[INFORMATION SUPPLIED]
◆ ◆ ◆
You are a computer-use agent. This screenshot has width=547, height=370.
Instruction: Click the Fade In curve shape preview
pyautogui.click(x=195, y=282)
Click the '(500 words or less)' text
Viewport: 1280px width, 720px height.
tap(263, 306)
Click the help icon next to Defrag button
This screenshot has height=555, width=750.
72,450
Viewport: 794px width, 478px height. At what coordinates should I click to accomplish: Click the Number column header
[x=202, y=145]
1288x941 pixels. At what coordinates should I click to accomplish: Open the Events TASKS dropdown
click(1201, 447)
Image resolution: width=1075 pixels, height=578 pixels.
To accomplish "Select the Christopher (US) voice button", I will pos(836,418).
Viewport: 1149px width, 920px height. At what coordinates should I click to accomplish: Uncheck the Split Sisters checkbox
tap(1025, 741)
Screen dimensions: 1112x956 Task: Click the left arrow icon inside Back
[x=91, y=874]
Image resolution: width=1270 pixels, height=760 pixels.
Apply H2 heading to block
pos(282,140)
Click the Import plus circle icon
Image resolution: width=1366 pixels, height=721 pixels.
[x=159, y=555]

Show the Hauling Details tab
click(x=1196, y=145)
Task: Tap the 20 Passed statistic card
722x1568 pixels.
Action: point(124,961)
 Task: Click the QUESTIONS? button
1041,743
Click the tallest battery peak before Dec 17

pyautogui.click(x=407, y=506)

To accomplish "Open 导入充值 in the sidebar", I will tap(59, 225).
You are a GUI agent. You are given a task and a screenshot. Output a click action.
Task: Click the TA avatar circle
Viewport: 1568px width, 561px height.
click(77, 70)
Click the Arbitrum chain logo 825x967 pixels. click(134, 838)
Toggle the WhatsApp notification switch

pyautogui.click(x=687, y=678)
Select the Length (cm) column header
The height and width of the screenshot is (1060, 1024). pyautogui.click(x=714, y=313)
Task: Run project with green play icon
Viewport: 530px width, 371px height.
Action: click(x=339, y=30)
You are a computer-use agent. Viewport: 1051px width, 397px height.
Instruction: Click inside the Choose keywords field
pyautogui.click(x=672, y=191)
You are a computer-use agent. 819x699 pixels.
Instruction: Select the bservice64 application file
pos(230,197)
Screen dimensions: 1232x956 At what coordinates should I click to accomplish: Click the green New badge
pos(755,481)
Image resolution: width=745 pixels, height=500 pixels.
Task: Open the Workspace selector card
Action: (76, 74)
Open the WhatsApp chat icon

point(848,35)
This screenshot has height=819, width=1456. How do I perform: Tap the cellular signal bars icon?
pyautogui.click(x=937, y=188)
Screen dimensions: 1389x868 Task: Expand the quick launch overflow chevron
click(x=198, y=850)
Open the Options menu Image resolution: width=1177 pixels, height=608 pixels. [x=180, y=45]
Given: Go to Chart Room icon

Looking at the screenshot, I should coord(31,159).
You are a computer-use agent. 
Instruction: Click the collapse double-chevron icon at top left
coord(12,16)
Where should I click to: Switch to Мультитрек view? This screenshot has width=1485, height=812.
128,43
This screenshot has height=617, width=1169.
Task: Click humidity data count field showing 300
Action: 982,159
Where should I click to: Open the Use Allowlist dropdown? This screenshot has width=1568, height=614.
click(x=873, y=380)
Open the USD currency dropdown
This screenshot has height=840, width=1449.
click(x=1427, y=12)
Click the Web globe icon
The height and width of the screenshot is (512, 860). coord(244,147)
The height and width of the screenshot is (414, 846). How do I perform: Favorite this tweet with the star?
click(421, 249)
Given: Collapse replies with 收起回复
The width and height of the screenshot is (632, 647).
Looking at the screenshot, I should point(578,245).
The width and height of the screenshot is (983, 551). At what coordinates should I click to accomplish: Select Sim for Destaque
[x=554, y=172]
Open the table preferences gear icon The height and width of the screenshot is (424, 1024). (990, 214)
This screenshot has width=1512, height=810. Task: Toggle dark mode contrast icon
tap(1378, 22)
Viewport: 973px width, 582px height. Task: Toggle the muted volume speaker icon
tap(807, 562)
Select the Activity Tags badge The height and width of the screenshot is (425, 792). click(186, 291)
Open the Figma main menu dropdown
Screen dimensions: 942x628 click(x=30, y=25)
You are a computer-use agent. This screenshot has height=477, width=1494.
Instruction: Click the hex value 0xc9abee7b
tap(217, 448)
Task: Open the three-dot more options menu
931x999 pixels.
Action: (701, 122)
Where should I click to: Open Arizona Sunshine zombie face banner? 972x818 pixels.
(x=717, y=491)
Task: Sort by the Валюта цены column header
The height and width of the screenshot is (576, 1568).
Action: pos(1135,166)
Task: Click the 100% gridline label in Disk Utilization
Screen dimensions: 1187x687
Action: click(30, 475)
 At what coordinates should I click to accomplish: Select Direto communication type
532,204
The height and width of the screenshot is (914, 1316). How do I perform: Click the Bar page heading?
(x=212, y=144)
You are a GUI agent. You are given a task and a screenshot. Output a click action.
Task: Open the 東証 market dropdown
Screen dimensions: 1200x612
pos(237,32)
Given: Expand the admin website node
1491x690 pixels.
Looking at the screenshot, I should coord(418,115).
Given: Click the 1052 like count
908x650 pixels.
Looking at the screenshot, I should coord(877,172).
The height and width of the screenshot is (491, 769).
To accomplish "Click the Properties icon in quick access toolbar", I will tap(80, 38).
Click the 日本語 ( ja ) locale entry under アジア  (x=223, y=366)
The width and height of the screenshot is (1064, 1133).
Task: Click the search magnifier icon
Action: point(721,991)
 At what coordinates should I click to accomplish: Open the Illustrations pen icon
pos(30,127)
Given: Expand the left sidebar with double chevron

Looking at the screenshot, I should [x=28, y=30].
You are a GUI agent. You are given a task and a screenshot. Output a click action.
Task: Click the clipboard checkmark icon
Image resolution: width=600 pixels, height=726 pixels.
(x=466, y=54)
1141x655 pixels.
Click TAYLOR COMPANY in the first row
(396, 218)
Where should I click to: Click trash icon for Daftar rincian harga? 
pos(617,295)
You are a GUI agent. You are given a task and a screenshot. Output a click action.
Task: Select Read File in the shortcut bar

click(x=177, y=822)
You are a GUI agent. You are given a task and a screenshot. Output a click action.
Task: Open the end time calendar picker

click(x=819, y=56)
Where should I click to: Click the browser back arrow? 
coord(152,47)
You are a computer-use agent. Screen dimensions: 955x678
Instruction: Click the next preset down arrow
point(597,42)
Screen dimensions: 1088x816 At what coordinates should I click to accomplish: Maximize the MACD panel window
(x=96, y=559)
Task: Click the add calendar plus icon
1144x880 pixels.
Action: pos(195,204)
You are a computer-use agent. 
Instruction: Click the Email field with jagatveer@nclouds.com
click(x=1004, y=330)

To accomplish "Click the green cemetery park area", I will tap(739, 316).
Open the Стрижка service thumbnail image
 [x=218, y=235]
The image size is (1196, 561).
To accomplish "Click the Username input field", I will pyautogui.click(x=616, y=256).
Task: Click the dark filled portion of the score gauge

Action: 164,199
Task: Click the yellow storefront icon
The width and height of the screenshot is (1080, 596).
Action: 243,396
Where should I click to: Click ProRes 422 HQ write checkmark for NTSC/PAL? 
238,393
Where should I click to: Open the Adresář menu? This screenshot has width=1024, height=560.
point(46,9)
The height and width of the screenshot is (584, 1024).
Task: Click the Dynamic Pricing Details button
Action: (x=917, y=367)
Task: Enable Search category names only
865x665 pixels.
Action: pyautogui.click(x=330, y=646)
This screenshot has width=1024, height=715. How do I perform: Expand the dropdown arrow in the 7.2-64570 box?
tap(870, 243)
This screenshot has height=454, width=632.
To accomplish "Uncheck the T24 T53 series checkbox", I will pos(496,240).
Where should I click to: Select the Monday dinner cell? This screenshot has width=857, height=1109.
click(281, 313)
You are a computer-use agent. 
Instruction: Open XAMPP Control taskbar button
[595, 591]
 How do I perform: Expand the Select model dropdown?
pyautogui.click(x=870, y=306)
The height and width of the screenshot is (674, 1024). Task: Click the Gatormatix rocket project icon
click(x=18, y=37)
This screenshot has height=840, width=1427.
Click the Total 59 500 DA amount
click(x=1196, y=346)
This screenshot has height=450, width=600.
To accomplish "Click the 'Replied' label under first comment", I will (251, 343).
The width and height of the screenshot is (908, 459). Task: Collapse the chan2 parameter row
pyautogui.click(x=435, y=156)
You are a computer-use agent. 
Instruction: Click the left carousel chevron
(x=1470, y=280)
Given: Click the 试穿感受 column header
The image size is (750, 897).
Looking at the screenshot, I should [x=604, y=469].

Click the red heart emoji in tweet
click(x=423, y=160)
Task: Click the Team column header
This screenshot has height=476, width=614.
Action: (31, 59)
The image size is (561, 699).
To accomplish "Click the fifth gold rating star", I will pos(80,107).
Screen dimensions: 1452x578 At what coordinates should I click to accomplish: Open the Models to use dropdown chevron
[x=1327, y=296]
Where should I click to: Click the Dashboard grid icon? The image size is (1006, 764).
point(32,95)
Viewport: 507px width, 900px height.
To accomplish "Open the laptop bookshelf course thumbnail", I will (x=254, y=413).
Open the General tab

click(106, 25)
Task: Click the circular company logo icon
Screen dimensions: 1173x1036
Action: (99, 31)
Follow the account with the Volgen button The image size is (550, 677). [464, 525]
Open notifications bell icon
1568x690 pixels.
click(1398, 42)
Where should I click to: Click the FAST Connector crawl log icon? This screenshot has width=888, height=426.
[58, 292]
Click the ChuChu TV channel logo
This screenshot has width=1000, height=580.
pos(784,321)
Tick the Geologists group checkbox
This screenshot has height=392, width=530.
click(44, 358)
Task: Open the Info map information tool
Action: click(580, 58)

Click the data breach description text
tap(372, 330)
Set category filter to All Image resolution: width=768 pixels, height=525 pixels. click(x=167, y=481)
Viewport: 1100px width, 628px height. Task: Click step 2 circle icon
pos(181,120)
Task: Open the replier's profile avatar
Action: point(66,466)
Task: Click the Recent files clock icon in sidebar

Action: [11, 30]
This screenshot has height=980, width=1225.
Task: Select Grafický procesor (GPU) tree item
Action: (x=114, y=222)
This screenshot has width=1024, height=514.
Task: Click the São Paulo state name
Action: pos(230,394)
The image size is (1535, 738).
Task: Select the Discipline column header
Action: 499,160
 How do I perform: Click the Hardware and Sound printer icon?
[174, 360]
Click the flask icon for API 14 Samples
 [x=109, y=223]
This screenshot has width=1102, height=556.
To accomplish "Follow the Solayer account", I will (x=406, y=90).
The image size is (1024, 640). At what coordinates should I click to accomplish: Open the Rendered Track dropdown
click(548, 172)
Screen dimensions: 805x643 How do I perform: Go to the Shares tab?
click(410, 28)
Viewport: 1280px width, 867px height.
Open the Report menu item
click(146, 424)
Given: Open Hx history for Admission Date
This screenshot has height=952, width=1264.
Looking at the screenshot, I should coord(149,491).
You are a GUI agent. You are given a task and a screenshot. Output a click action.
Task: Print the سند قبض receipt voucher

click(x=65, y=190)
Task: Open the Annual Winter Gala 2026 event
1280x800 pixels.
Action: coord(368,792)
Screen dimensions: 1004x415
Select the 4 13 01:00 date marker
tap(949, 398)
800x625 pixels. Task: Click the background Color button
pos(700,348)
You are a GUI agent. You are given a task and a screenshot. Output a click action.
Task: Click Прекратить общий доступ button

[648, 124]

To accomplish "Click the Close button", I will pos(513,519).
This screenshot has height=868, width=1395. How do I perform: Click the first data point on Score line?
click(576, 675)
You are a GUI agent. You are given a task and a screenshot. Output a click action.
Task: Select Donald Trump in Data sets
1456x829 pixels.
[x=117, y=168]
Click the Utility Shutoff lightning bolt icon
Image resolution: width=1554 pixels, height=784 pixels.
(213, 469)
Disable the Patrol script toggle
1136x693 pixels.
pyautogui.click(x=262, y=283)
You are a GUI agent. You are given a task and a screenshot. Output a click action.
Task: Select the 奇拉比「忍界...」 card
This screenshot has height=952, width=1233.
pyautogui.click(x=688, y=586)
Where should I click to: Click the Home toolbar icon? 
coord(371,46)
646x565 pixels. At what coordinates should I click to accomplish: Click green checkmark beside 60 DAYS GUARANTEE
◆ ◆ ◆
[TASK TO CARRY OUT] The lines to return are those holding the string "label" anywhere in the listing above.

[OUTPUT OF THE TASK]
Task: Click the 100% gridline label in Disk Utilization
To accomplish "Click the 'Replied' label under first comment", I will (251, 343).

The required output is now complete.